— begin Dataset rows —

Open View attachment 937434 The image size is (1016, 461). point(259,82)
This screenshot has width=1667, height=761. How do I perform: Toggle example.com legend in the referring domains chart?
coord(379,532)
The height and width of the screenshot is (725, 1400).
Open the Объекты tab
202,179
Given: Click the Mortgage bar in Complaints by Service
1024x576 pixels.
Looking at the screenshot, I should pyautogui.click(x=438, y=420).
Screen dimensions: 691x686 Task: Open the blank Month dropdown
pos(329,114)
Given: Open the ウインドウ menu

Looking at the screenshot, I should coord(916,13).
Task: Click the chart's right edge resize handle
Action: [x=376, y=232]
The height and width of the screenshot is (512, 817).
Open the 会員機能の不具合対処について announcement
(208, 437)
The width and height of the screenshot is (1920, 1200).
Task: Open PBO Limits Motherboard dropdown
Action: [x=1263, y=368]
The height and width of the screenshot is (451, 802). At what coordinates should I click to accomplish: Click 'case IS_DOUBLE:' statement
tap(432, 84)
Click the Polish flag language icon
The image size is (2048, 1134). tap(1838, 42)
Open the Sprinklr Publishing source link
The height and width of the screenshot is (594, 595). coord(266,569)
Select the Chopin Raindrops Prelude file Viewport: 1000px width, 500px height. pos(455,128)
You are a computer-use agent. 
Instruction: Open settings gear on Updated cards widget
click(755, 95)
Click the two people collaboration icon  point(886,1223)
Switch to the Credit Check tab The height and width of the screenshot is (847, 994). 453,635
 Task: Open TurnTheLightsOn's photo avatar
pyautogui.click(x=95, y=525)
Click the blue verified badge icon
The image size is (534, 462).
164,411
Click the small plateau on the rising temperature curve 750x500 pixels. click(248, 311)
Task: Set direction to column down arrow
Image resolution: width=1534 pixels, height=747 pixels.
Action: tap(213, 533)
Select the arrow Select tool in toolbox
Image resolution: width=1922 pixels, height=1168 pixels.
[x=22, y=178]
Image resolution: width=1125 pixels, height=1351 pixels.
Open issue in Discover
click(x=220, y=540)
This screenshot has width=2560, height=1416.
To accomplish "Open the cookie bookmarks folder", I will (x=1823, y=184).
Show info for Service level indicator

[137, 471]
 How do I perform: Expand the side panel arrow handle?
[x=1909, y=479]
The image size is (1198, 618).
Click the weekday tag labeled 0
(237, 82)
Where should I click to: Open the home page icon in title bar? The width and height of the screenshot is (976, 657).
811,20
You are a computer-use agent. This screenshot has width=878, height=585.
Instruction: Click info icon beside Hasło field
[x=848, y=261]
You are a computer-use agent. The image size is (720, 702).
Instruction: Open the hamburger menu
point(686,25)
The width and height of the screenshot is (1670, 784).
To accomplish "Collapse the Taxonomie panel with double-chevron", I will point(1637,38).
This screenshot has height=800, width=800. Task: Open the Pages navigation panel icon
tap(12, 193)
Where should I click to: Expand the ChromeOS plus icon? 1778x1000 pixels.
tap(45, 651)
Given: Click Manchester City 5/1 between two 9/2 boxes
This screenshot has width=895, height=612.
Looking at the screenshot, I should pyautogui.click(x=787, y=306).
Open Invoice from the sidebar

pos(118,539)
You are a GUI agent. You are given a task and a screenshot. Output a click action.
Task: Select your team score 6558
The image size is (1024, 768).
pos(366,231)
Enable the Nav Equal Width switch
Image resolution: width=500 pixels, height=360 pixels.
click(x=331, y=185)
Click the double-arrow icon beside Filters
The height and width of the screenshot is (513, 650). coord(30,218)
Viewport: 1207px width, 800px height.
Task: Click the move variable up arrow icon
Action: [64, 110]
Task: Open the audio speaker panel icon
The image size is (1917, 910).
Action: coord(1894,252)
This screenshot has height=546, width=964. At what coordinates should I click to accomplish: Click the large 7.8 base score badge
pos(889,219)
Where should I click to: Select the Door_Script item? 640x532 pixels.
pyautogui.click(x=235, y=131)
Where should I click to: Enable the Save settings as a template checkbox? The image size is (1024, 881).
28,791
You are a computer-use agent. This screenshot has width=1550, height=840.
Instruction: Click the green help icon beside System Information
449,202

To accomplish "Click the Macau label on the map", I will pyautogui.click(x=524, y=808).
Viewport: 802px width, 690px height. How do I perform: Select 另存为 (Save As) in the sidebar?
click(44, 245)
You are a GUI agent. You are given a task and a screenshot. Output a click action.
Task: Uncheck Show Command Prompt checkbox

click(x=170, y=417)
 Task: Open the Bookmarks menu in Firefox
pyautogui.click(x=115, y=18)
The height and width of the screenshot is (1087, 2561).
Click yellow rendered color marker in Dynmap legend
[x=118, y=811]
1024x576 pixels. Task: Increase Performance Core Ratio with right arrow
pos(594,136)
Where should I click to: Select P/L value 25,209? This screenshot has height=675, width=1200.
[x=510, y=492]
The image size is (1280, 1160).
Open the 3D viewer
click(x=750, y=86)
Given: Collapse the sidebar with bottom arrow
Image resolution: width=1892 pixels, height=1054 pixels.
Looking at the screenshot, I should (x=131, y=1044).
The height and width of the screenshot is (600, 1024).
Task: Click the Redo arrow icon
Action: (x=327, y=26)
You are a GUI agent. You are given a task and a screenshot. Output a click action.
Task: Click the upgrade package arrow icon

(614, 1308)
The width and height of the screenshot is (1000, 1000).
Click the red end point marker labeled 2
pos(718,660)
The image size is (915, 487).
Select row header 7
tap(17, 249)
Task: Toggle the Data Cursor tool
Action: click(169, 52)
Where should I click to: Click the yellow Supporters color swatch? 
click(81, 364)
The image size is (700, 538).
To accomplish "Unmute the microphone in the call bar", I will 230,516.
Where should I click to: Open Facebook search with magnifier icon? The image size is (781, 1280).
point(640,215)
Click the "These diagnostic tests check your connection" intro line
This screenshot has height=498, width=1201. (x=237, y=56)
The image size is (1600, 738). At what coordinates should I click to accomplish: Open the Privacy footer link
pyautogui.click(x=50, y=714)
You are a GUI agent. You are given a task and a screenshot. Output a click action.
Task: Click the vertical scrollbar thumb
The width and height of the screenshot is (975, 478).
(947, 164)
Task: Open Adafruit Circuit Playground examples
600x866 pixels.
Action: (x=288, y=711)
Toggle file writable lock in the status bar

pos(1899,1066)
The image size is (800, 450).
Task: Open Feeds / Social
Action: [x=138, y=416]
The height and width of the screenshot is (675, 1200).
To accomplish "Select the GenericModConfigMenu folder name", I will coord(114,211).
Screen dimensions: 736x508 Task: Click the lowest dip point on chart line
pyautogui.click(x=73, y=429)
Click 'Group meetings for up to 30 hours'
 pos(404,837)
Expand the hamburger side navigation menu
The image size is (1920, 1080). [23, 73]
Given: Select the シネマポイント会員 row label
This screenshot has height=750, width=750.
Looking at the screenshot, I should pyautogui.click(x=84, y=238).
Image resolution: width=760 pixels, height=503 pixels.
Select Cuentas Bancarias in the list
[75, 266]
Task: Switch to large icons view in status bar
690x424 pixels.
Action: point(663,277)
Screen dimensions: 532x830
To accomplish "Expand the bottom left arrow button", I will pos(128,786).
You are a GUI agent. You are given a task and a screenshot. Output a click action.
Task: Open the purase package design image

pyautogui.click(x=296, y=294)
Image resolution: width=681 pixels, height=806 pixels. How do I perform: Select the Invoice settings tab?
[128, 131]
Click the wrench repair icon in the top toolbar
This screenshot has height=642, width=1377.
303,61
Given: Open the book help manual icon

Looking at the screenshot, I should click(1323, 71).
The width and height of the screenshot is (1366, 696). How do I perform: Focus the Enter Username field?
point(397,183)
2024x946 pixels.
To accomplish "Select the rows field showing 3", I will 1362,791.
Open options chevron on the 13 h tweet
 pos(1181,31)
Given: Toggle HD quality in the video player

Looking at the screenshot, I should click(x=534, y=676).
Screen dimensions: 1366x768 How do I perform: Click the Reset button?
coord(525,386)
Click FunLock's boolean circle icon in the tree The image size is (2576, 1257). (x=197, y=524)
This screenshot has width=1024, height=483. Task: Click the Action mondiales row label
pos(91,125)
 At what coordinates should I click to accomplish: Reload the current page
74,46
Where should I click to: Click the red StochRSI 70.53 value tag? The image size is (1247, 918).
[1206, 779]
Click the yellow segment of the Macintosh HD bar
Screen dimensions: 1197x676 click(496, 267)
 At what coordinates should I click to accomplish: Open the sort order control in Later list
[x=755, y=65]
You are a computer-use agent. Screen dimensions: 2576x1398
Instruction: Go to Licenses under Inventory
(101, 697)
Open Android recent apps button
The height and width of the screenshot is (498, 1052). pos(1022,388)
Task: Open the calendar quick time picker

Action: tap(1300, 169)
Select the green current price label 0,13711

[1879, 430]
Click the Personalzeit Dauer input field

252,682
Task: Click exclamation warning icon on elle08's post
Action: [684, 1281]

— end Dataset rows —

# [Given problem]
Write out the records above exactly, starting at the line that contains "You are a computer-use agent. Screen" and continuing through the final line of the records.

# [Task output]
You are a computer-use agent. Screen dimensions: 2576x1398
Instruction: Go to Licenses under Inventory
(101, 697)
Open Android recent apps button
The height and width of the screenshot is (498, 1052). pos(1022,388)
Task: Open the calendar quick time picker

Action: tap(1300, 169)
Select the green current price label 0,13711

[1879, 430]
Click the Personalzeit Dauer input field

252,682
Task: Click exclamation warning icon on elle08's post
Action: [684, 1281]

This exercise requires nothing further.